Endobronchial hamartoma is a rare benign tumor of the tracheobronchial tree, accounting for approximately 10% of pulmonary hamartomas. Despite its benign nature, it may lead to significant clinical manifestations due to airway obstruction, including recurrent pneumonia, cough, dyspnea, and hemoptysis. Early recognition is essential to prevent repeated infections and irreversible lung damage.

Case presentation

We report the case of a 51-year-old male with a history of type 2 diabetes mellitus, hyperlipidemia, and peptic ulcer disease who presented with fever, productive cough, dyspnea, and myalgia.
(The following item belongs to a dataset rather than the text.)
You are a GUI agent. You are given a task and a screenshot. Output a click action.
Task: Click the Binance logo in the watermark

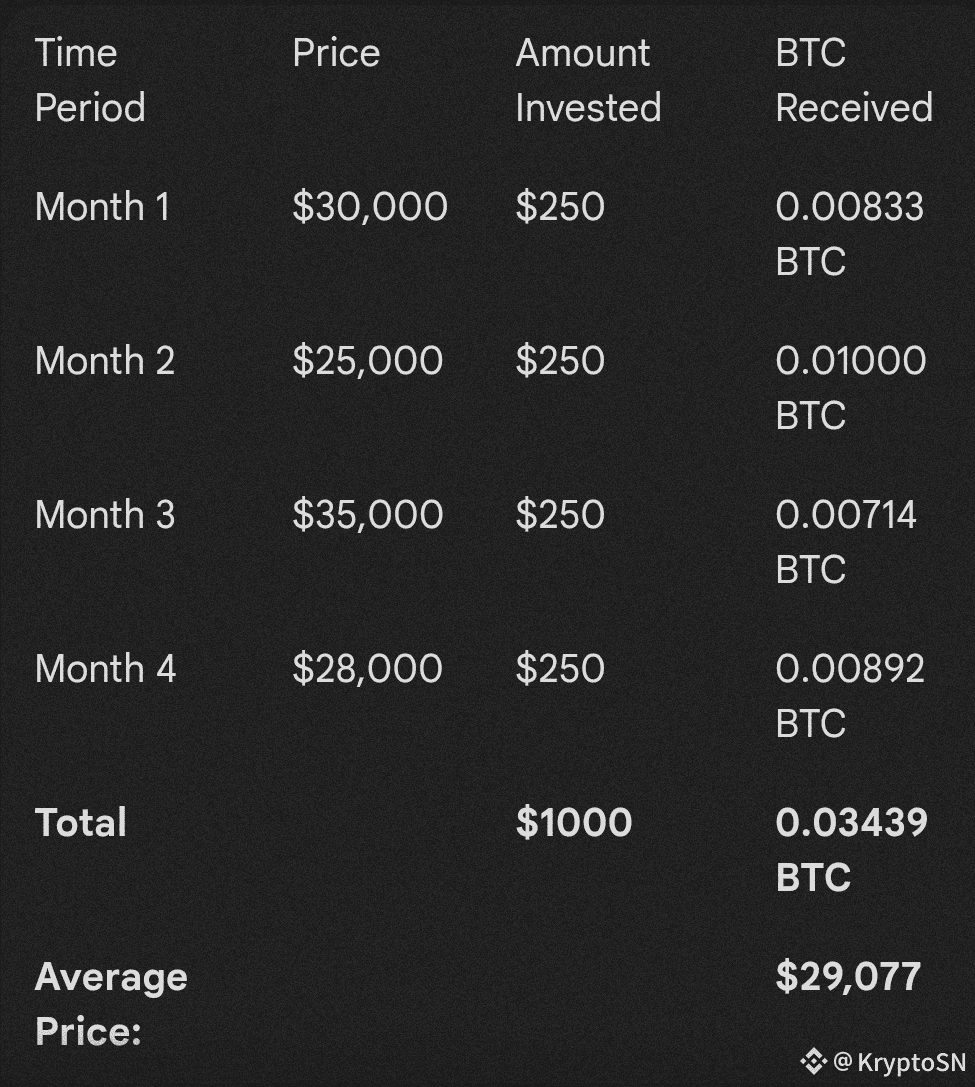click(x=813, y=1061)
Imaging revealed right middle lobe consolidation with an 8 mm calcified endobronchial lesion and tree-in-bud nodularity. The patient had a two-year history of recurrent obstructive pneumonia. Flexible bronchoscopy demonstrated a pedunculated mass obstructing the medial segment of the right middle lobe bronchus, with purulent secretions distally. Histopathological examination confirmed endobronchial chondroid hamartoma with chronic nonspecific bronchitis and no evidence of malignancy. The lesion was successfully removed bronchoscopically using argon plasma coagulation followed by cryoextraction, with favorable clinical outcome.

Conclusion

Endobronchial hamartoma, although uncommon, should be considered in patients with recurrent localized pneumonia. Bronchoscopic intervention, including argon plasma coagulation and cryotherapy, offers a safe and effective minimally invasive treatment option with excellent outcomes.